■ **WHAT IS EXPECTED**
Arrange the entries from the line containing "Select the OneDrive cloud icon" through the line containing "coord(1046,341)" as a two-column CSV headed instruction and location, with one row per entry holding its text and its answer, each in a single quoted field with line breaks replaced by spaces. Omit the pictures.

■ **EXTRACTED INFORMATION**
◆ ◆ ◆ ◆

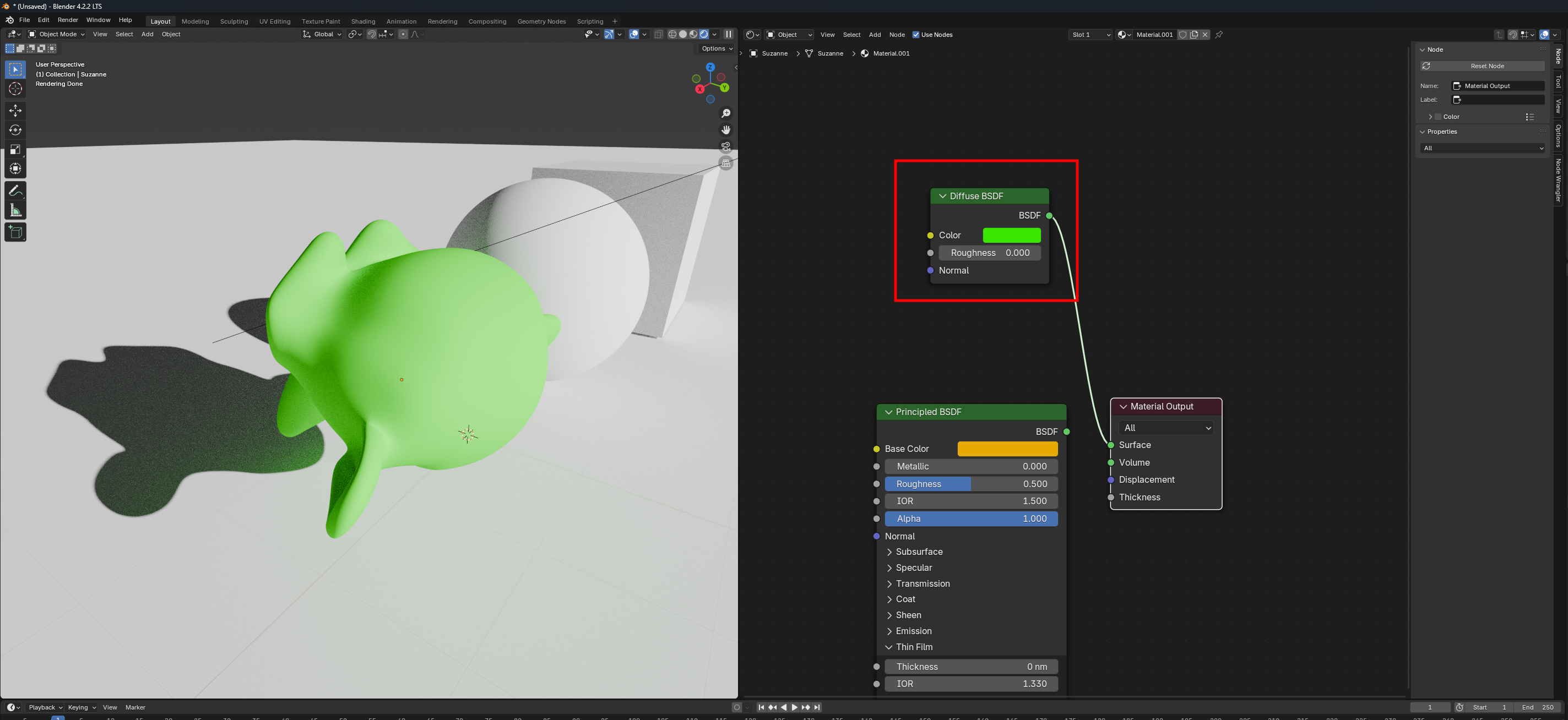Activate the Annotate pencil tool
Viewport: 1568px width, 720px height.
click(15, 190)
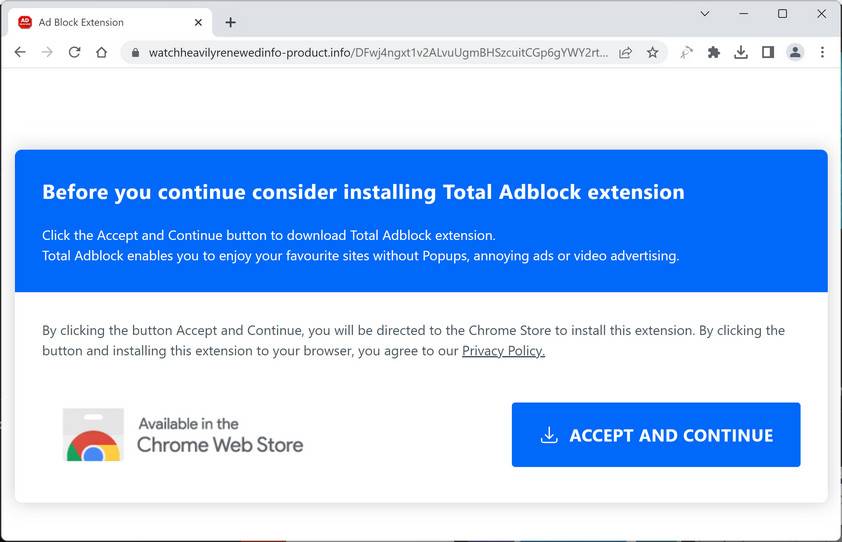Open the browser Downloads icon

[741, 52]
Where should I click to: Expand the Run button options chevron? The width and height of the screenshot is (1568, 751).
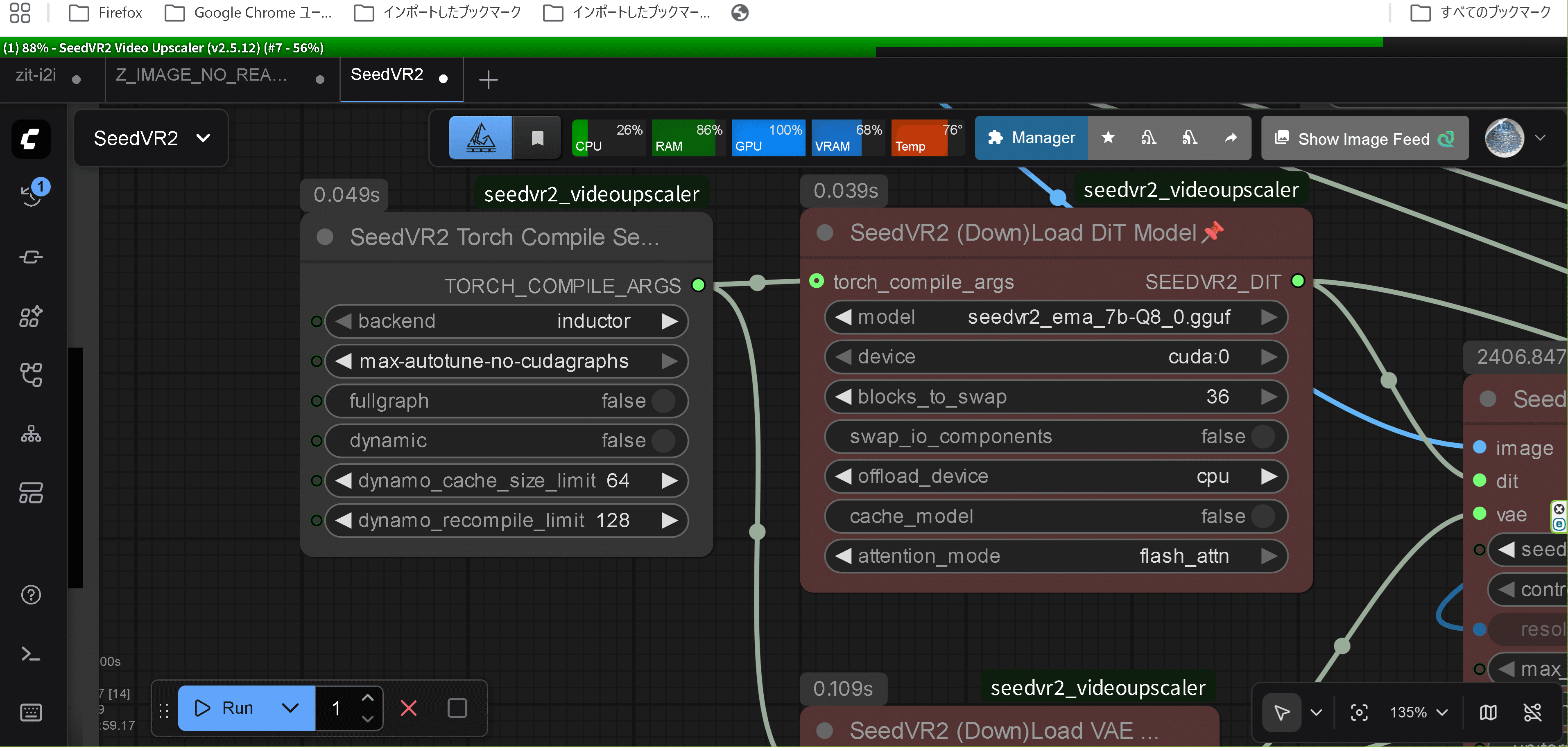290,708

◆ ◆ ◆ ◆

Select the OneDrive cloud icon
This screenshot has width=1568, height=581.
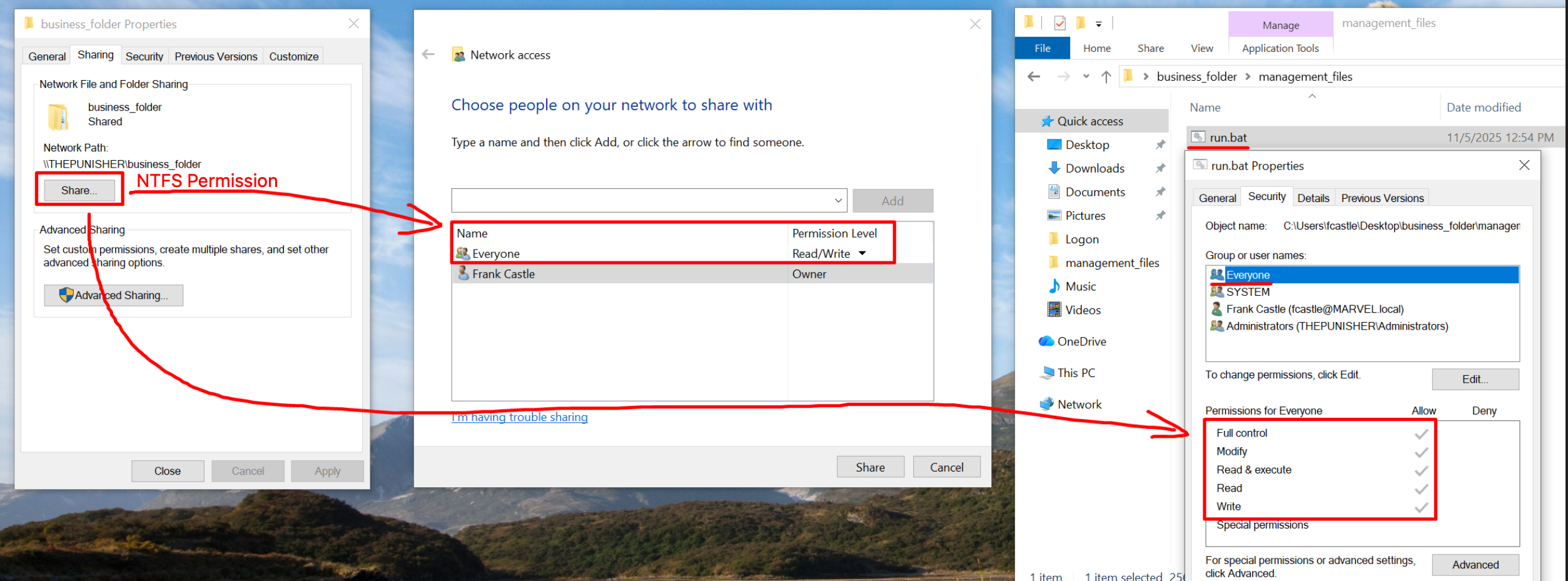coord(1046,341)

◆ ◆ ◆ ◆

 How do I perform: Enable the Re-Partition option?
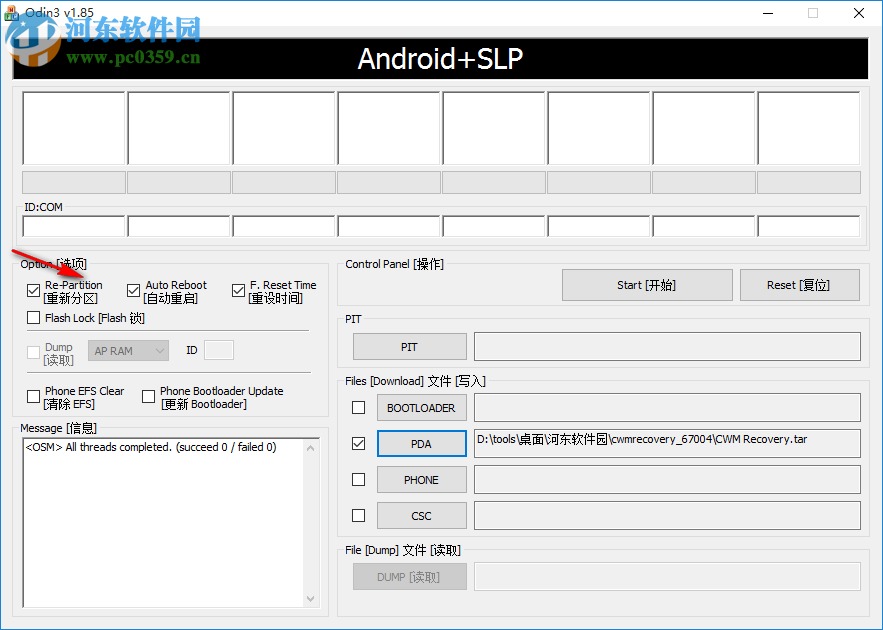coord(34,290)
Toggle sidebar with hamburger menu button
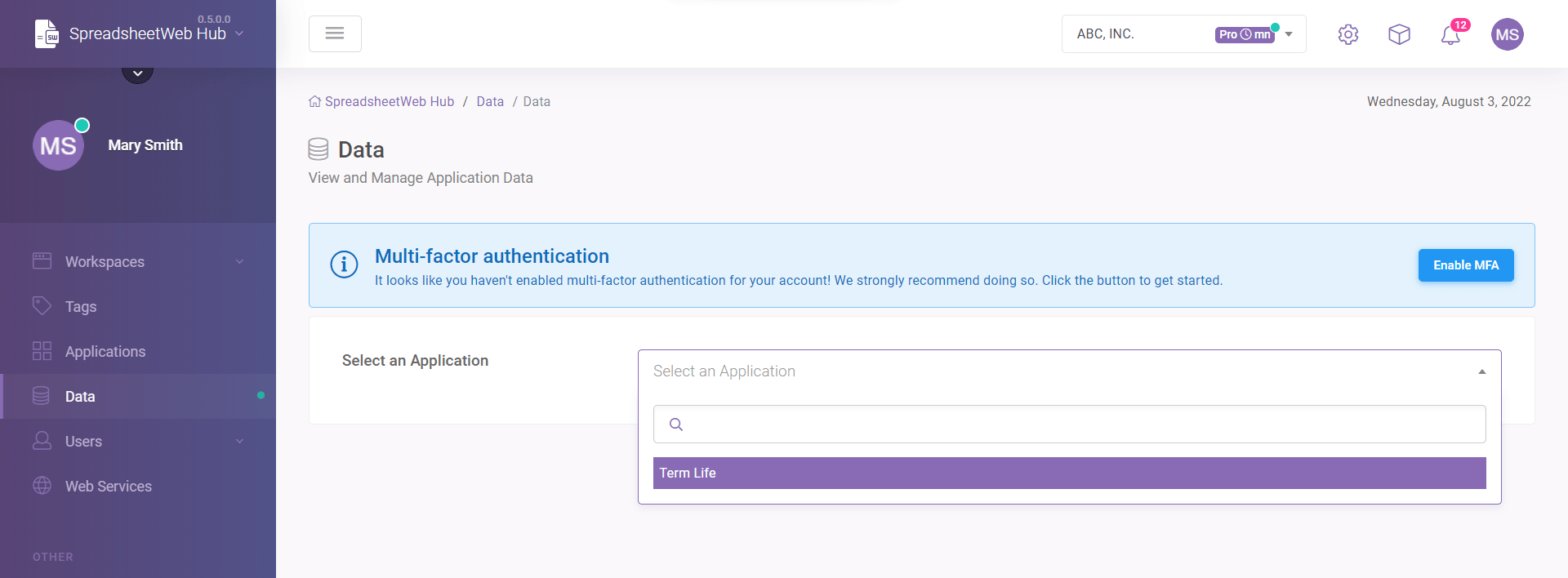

◆ ◆ ◆ ◆

■ **EXERCISE RESULT**
instruction,location
"Select the OneDrive cloud icon This screenshot has width=1568, height=581.","coord(1046,341)"